From the records below, reproduce the lines between the one holding "vBDonate v1.4.8 (Lite) (240, 1186)" and the one holding "965419200 (120, 957)", inclusive, requests included. Multiply every coordinate in the answers by 0.5 and round to whole numbers, with halves going up, and give only those lines.

______________________________

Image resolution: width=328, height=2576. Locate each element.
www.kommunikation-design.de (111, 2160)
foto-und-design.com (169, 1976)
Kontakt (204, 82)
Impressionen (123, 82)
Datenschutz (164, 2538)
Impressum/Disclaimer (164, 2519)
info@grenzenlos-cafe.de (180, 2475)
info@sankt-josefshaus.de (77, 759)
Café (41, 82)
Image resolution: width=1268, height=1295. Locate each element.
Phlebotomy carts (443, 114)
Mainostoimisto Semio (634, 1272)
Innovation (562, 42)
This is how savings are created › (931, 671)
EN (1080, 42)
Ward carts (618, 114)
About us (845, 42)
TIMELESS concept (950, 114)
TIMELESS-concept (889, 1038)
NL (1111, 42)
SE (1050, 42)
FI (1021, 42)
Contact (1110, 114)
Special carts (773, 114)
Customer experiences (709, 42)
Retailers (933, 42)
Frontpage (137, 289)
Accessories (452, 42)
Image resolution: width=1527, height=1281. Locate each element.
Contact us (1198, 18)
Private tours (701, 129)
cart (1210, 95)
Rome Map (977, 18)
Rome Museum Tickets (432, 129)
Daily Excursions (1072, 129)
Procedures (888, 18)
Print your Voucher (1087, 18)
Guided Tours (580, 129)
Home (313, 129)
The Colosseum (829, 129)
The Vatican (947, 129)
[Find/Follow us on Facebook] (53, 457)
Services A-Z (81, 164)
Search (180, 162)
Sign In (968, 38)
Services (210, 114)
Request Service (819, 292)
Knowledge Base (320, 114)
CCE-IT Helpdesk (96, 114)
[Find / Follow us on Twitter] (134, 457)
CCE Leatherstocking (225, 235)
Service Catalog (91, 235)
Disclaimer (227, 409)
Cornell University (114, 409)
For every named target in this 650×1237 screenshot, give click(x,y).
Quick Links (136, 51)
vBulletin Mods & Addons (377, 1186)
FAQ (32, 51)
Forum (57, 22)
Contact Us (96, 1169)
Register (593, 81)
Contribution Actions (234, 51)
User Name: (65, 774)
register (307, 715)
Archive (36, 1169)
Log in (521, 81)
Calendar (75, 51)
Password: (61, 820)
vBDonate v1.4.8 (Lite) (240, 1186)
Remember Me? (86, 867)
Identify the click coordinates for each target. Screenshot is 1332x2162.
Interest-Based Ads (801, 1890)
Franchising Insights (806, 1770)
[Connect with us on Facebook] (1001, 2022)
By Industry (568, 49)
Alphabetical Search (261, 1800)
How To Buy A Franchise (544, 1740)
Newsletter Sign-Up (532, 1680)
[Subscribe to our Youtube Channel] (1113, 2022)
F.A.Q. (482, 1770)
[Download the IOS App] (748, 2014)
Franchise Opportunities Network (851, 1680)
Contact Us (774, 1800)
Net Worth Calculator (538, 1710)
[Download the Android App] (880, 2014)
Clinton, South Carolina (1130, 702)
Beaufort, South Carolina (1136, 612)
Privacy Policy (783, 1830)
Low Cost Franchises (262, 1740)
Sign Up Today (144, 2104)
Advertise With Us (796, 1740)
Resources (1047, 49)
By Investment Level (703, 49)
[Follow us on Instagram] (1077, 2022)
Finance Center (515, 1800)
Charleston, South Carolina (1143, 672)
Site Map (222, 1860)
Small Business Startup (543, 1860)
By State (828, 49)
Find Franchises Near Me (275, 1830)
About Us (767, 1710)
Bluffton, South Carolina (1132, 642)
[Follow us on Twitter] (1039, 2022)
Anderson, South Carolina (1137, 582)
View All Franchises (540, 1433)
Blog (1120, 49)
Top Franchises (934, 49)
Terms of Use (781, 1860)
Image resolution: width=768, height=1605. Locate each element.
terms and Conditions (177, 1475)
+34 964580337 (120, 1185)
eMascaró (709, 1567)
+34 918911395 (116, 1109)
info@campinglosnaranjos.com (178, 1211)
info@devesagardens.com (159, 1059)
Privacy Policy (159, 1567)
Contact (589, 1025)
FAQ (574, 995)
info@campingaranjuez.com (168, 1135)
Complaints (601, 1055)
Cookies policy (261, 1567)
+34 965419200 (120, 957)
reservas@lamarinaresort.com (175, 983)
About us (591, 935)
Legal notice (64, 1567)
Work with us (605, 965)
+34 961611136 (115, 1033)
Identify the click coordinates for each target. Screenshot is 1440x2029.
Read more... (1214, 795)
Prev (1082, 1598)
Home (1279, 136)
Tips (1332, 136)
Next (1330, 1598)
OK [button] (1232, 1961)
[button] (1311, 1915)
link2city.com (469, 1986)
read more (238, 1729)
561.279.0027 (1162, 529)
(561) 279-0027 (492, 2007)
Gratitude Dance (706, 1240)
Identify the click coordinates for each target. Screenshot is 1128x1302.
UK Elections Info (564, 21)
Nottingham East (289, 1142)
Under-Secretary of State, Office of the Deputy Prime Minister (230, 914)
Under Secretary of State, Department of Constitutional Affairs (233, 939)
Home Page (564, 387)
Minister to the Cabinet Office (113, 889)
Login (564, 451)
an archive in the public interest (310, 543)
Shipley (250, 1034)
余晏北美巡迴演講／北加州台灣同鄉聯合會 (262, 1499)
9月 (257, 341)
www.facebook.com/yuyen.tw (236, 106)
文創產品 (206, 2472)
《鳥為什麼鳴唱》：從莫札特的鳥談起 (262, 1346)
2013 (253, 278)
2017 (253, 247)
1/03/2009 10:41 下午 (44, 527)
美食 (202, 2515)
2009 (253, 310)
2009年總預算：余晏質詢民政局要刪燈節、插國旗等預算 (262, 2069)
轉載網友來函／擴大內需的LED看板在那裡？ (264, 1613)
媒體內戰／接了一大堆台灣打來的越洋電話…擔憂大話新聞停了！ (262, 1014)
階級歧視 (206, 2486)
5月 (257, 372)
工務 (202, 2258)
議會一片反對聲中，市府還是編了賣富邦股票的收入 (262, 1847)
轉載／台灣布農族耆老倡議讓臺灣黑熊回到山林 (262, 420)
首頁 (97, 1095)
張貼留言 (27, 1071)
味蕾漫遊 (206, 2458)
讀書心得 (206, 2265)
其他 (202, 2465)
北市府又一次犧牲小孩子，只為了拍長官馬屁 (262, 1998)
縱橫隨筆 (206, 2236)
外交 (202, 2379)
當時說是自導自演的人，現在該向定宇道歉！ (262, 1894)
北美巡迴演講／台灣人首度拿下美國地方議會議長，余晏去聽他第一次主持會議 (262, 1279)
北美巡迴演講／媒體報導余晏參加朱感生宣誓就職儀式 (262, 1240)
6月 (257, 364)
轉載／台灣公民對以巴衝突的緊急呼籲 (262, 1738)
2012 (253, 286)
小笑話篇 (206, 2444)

______________________________

SOLUTION TO THIS PROBLEM =
vBDonate v1.4.8 (Lite) (120, 593)
Remember Me? (43, 434)
Identify the click coordinates for each target. Screenshot is 1332x2162.
Interest-Based Ads (401, 945)
Franchising Insights (403, 885)
[Connect with us on Facebook] (501, 1011)
By Industry (284, 25)
Alphabetical Search (131, 900)
How To Buy A Franchise (272, 870)
Newsletter Sign-Up (266, 840)
[Subscribe to our Youtube Channel] (557, 1011)
F.A.Q. (241, 885)
[Download the IOS App] (374, 1007)
Franchise Opportunities Network (426, 840)
Contact Us (387, 900)
Net Worth Calculator (269, 855)
[Download the Android App] (440, 1007)
Clinton, South Carolina (565, 351)
Beaufort, South Carolina (568, 306)
Privacy Policy (392, 915)
Low Cost Franchises (131, 870)
Sign Up Today (72, 1052)
Advertise With Us (398, 870)
Resources (524, 25)
By Investment Level (352, 25)
[Follow us on Instagram] (539, 1011)
Finance Center (258, 900)
Charleston, South Carolina (572, 336)
Site Map (111, 930)
Small Business Startup (272, 930)
By State (414, 25)
Find Franchises Near Me (138, 915)
About Us (384, 855)
Bluffton, South Carolina (566, 321)
[Follow us on Twitter] (520, 1011)
Anderson, South Carolina (569, 291)
View All Franchises (270, 717)
Blog (560, 25)
Top Franchises (467, 25)
Terms of Use (391, 930)
Image resolution: width=768, height=1605. Locate each element.
terms and Conditions (89, 738)
+34 964580337 (60, 593)
eMascaró (355, 784)
+34 918911395 (58, 555)
info@campinglosnaranjos.com (89, 606)
info@devesagardens.com (80, 530)
Privacy Policy (80, 784)
Contact (295, 513)
FAQ (287, 498)
info@campingaranjuez.com (84, 568)
Complaints (301, 528)
Cookies policy (131, 784)
+34 965419200 (60, 479)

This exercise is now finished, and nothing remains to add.